Haley transitioned to the Senate in 2001 and now stands as the longest-serving current member of that 40-person branch of the Legislature.
His tenure was surpassed in the 125-member House by Rep. Barbara Ballard, who was elected in 1992 and took office the following January. For reference, 1993 was the year in which Beanie Babies went on sale, Nelson Mandela won the Nobel Peace Prize and Bill Clinton was elected president. No other current House member has served longer than the Lawrence Democrat.
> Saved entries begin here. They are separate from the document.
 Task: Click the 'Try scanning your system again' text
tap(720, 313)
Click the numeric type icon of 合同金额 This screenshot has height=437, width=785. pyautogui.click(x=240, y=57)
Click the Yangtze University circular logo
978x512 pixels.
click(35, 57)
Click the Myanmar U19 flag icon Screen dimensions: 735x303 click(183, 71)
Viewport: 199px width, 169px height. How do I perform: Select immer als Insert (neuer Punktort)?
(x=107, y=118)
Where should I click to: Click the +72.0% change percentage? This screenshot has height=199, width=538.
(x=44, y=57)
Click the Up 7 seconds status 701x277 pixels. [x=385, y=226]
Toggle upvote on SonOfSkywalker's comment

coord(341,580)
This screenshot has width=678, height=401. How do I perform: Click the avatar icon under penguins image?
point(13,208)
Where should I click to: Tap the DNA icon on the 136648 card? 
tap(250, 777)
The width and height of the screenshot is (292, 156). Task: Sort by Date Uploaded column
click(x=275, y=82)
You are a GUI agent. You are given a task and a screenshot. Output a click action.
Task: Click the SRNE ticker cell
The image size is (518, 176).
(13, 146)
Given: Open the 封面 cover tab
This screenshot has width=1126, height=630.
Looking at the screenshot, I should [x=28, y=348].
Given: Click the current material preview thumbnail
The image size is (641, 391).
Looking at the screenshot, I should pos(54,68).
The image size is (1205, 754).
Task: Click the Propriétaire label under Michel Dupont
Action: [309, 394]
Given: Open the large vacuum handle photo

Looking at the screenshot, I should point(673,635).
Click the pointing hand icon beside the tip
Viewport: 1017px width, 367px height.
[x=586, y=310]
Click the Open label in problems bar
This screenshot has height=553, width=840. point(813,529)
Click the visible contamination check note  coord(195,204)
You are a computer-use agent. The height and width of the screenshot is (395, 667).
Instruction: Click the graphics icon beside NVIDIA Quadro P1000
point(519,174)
Ballard, too, is a Black lawmaker in a legislative body dominated by white men and women. Ballard said she didn’t exclusively view her public service through the lens of race or gender because those were parts of her life that she had no control over.
She attended an all-girls academy in El Paso, Texas, and the Catholic women’s school, Webster College in St. Louis, and saw girls and women do all kinds of things that might not have been open to them at a coeducational school. Her father was a U.S. Army master sergeant and her mother a nurse, and they instilled in her respect for the electoral process. She was reminded people died for the right to an education and the right to vote.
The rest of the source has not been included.